Серафима усмехнулась:
— Вели Федьке уйти. Нельзя Истягину встречаться с ним у нас, — сказала она повелительно.
— Но они же друзья, сам Федя хвалился.
— Сейчас нельзя, потом как-нибудь соберемся все вместе…
Серафима ушла в свою комнату. Раздвинув шторы, посмотрела на Истягина. «Хорошее лицо… но прощать не может», — подумала она.
Нина прибралась, чтобы встретить Истягина.
Из комнаты-боковушки, накинув на плечи зеленую куртку, вышел Федор Тимонин. В зубах дымилась папироска.
Это был сильного и ладного сложения человек лет двадцати семи — тридцати. Приятной уверенностью веяло от его обыкновенного, широколобого, узкого книзу, лица с высокими, вперед выступающими скулами.

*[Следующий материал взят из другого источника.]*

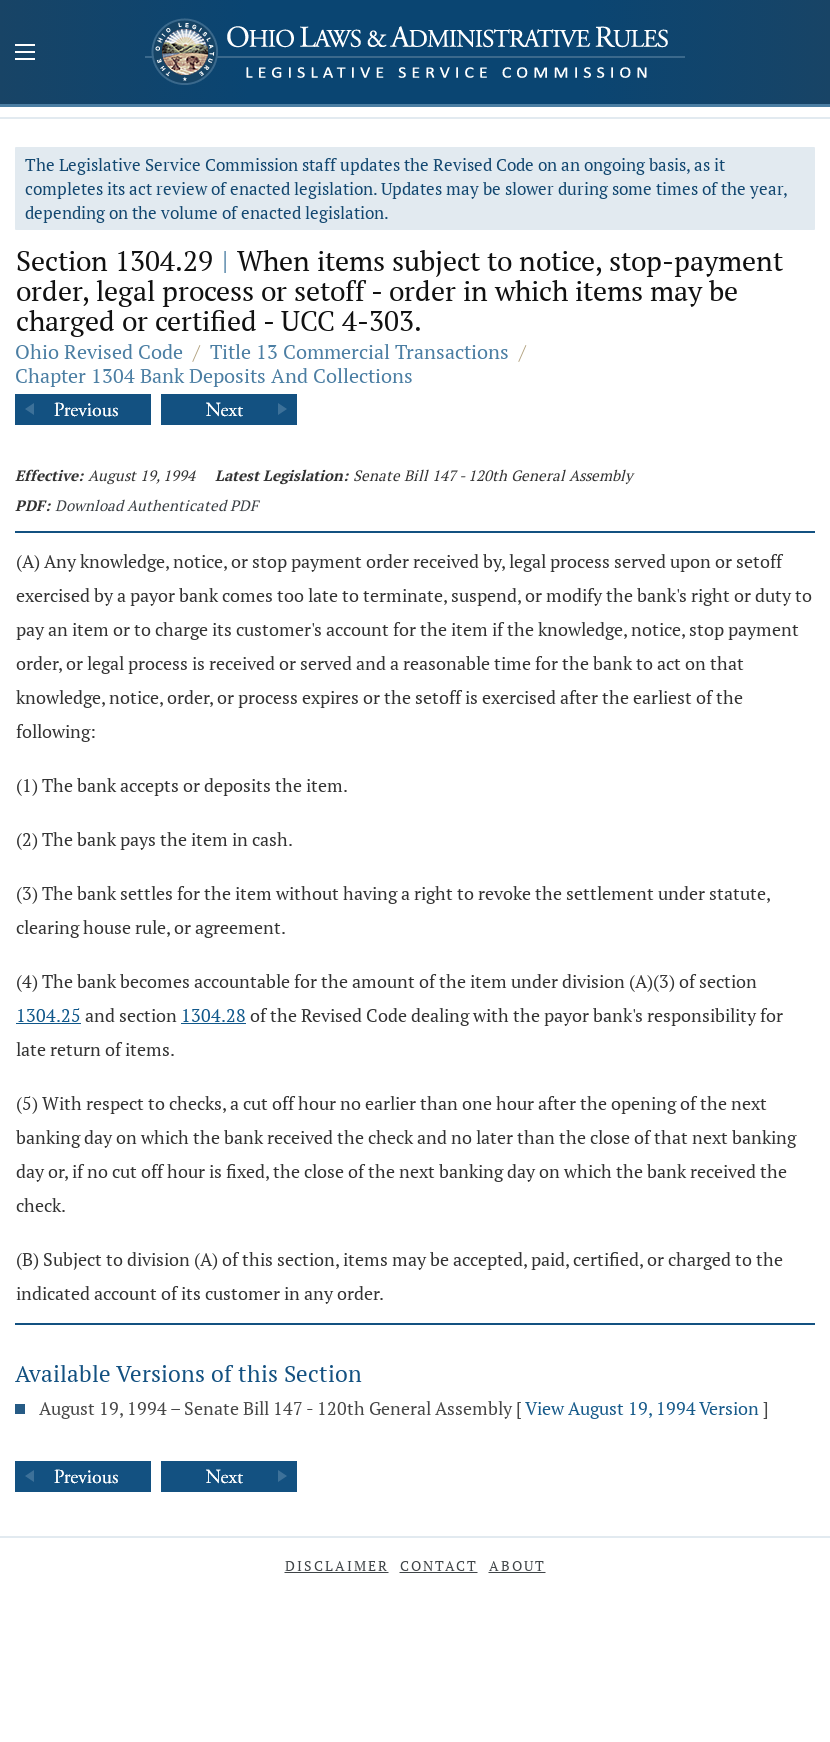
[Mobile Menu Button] (25, 54)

На правах дальнего обласканного родственника Филоновых изредка Федор ночевал в маленькой комнате, не докучая хозяевам.
Нина ныряла к нему в закуток побеседовать. И снова отдалялась от него «до полного забвения его образа». В заданный ему тон отношений он входил трудно. «Думай, девка-безотцовщина, думай. Помоги ему жизнь устроить… Надо подыматься выше своих личных интересов», — говорила себе Нина.
Федора начала отлучать, и он смирялся с новой ролью друга-помощника и вероятного мужа. Мужем не сейчас — потом. Поживем-увидим.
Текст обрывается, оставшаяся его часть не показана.